Susan attributes her skills and success to her time on the Hilltop. “To this day, everything I learned at Bradley helps me,” she said. “While the technology and production classes gave me the tactical skill to launch my career, the communication theory classes set a foundation of knowledge that I leverage today with the convergence of Web, TV, social and mobile technologies.”
Susan has filled several roles at Cisco, including business development manager, video producer, content operations manager and media strategy. She lives in Mountain View, Calif., with her partner, Christian Grossmann ’98, a senior manager in U.S. service provider operations at Cisco.
Diana Hughes ’06 is a senior designer/producer at Psychic Bunny, a production studio for projects ranging from card games and infographics to video games and feature films. Originally a business computer systems major, Diana “missed doing creative work.” When she learned about the multimedia option, she thought it “seemed like a nice mix of tech and art.”
In addition to overseeing her team, Diana also meets with clients, works on game design, and plays the company’s games. “I play a lot to check for bugs, performance issues and fun,” she said.
At the beginning of her career, Diana found her gender to be a liability. “I was actually told once that my bosses wanted to keep me on a producer track and not let me move into creative work because ‘women make good producers,’” she recalled. However, that stigma does not exist at Psychic Bunny, where her team is 60 percent female (the larger studio is about 30 percent). “I was lucky to find Psychic Bunny,” she noted. “There are seriously talented women here, and I doubt our male co-workers have an ounce of sexism among them.”
Reflecting on her time as a student, Diana remarked, “I had a really diverse course load at Bradley. There wasn’t any part of digital content creation that I hadn’t at least tried by the time I graduated.”
She holds a master’s degree in interactive media from the University of Southern California (USC) and lives in Los Angeles.
Renae Radford ’06, an After Effects compositor at DisneyToon Studios and DreamWorks Animation, entered Bradley intent on learning about digital art creation. “The multimedia major seemed like a great fit for me,” she said. “Because I didn’t know what area I wanted to go into, the program helped by letting me sample several different digital media courses.” Through those experiences, she found her calling — animation.
Since being hired while she was a second-year graduate student, Renae has been involved in the creation of several DreamWorks features and TV specials, including Scared Shrekless and Rise of the Guardians. Most recently, she worked on the end title sequence for DisneyToon’s Planes, a Cars spinoff released last August.

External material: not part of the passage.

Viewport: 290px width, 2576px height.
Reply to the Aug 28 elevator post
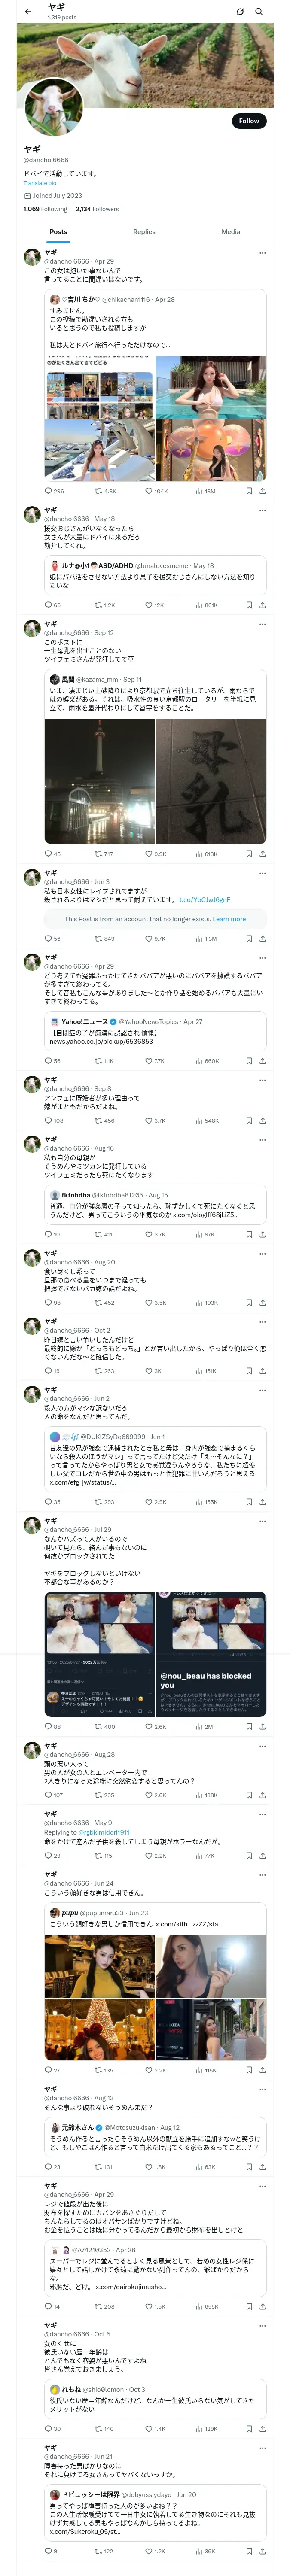point(48,1795)
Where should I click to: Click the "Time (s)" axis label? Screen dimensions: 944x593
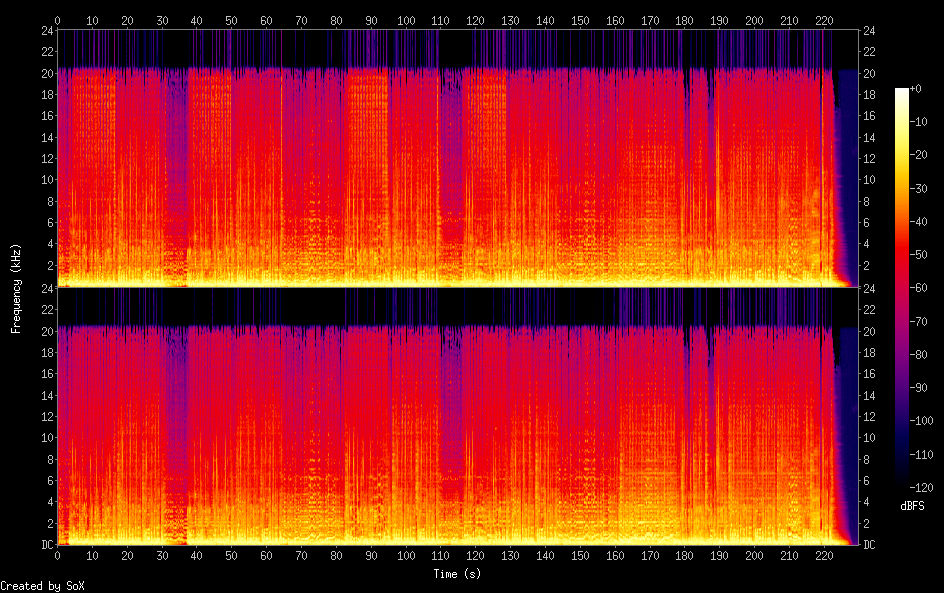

Although Renae noted the animation field is “still very much a boys’ club,” she acknowledged that gender isn’t everything: “I believe that experience, skill, and who you know speak louder in this industry.”
Renae said it was her Bradley education that equipped her with the experience and skill she needed to thrive in her chosen field. “Our digital media projects allowed me to create a solid portfolio for graduate school submissions, and I was able to get into the school of my choice to further specialize in the field of animation — my ultimate career goal,” she explained. Renae also credits an independent study project for teaching her how to collaborate with a team to produce a quality final product.
Renae earned a master’s degree in animation and digital arts from USC and lives in Los Angeles.